Même si cette succession d'années difficiles prend le contour d'une tendance, l'export de céréales est par nature erratique car très dépendant des aléas du climat et du commerce pouvant survenir aux quatre coins du monde. Dans ce contexte, le partenariat de Senalia avec le groupe Tereos pour la manutention du blé et des drèches de la nouvelle éthanolerie de Lillebonne est bienvenu. « Nous avons participé à l'investissement à hauteur d'environ 15 % de l'ensemble manutention et usine. Cette nouvelle activité vient compléter une politique de diversification menée depuis quinze ans. Elle est un peu le copier-coller de ce qui a été fait avec le groupe Saipol dans les oléagineux », souligne Jean-Jacques Vorimore, président de Senalia.

Diversification des vracs

La diversification est aussi de mise à l'échelle du port. Les céréales et les produits pétroliers demeurent le fond de cale de l'activité mais d'autres vracs solides comme les granulats de construction ou les laitiers de hauts-fourneaux sont en croissance. De même, les produits forestiers et papetiers retrouvent un rythme de développement soutenu. Le port autonome favorise aussi l'installation d'opérateurs apportant des trafics à plus forte valeur ajoutée, celui de conteneurs maritimes et fluviaux en particulier. « Il s'agit de conteneurs liés aux escales directes de navire de mer qui croisent sur des lignes Nord/Sud vers le Maghreb, l'Afrique de l'Ouest, les Antilles et la Guyane. Toutes ces destinations progressent. Quant au trafic sur la Seine, il a augmenté de 40 %, notamment grâce à des acheminements réguliers entre Rouen, Le Havre et Genneviliers », explique Martin Butrille, directeur commercial.
La particularité du port de Rouen réside dans l'ensemble de ses terminaux répartis sur 120 kilomètres d'Honfleur à Rouen et dans sa proximité avec Paris par la Seine. Un atout que Rouen ne voudrait pas voir devenir un handicap au fur et à mesure du remplacement de la flotte marchande.
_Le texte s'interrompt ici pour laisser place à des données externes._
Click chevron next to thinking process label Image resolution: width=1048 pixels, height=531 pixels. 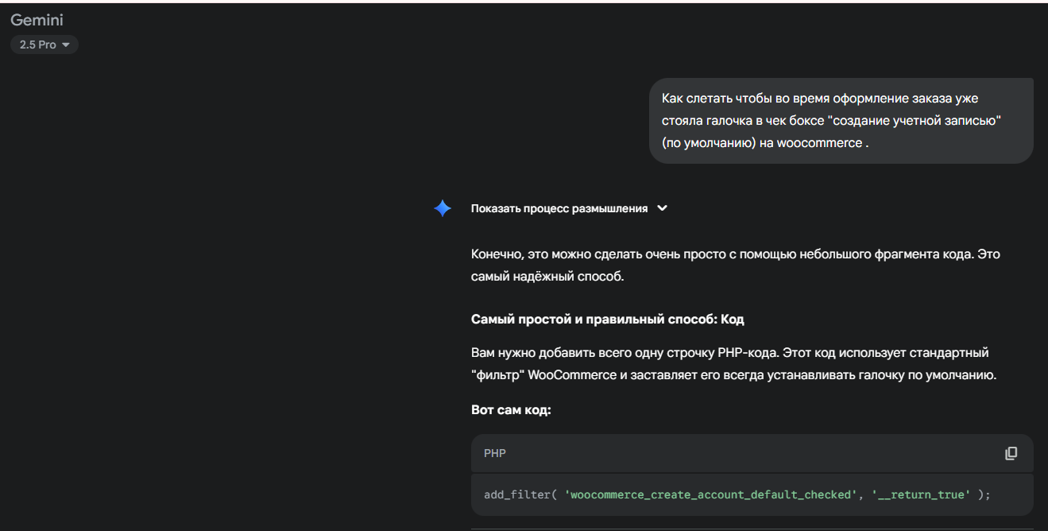pos(663,208)
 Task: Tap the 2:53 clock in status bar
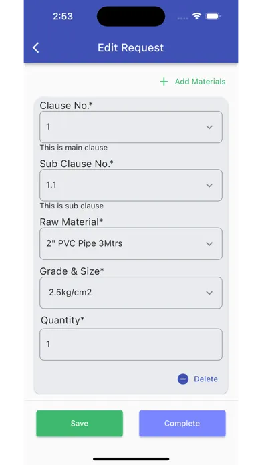[x=63, y=16]
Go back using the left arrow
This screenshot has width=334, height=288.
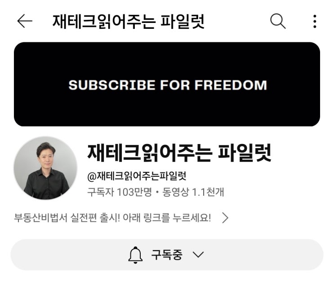click(x=25, y=21)
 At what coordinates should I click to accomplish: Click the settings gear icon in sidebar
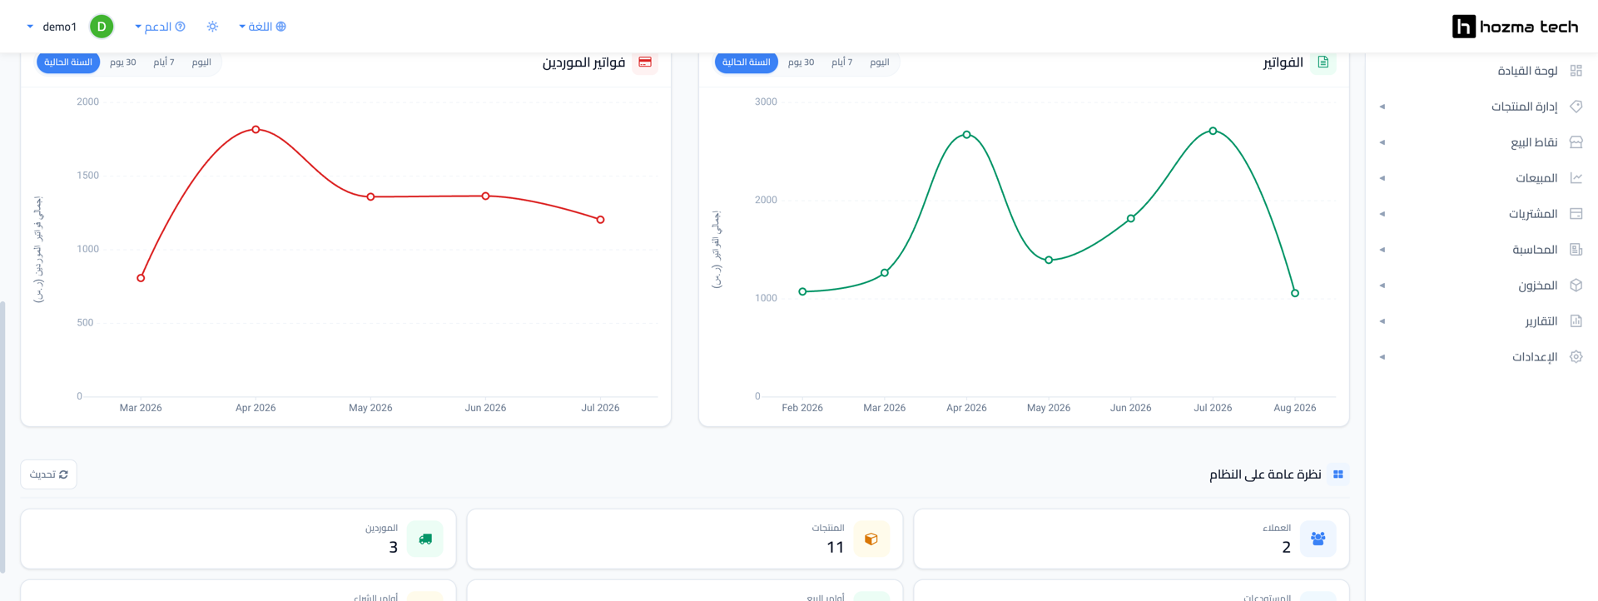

Les Handymax de 50 000 tonnes se généralisent au détriment des Handysize de 35 000 tonnes. C'est pourquoi, le port autonome a lancé un projet de draguage qui consistera en un arasement des points hauts du chenal, au fond de l'Estuaire et de la Seine.

Gagner du tirant d'eau

« Ce chantier permettra de gagner un mètre de tirant d'eau pour que Rouen puisse accueillir les vraquiers de nouvelle génération » explique Martine Bonny. Le port de Rouen compte ainsi redynamiser ses trafics de vrac en céréales, produits pétroliers et granulats. Sans ces travaux qui doivent démarrer en 2010 après la phase d'enquête publique, le port autonome « régresserait à 17 millions de tonnes », estiment ses dirigeants.
Au lieu de cela, ils se fixent pour objectif d'en conquérir cinq supplémentaires afin de porter le trafic à 26 millions de tonnes.

(1) Ce terme désigne la zone géographique d'où sont acheminées les marchandises.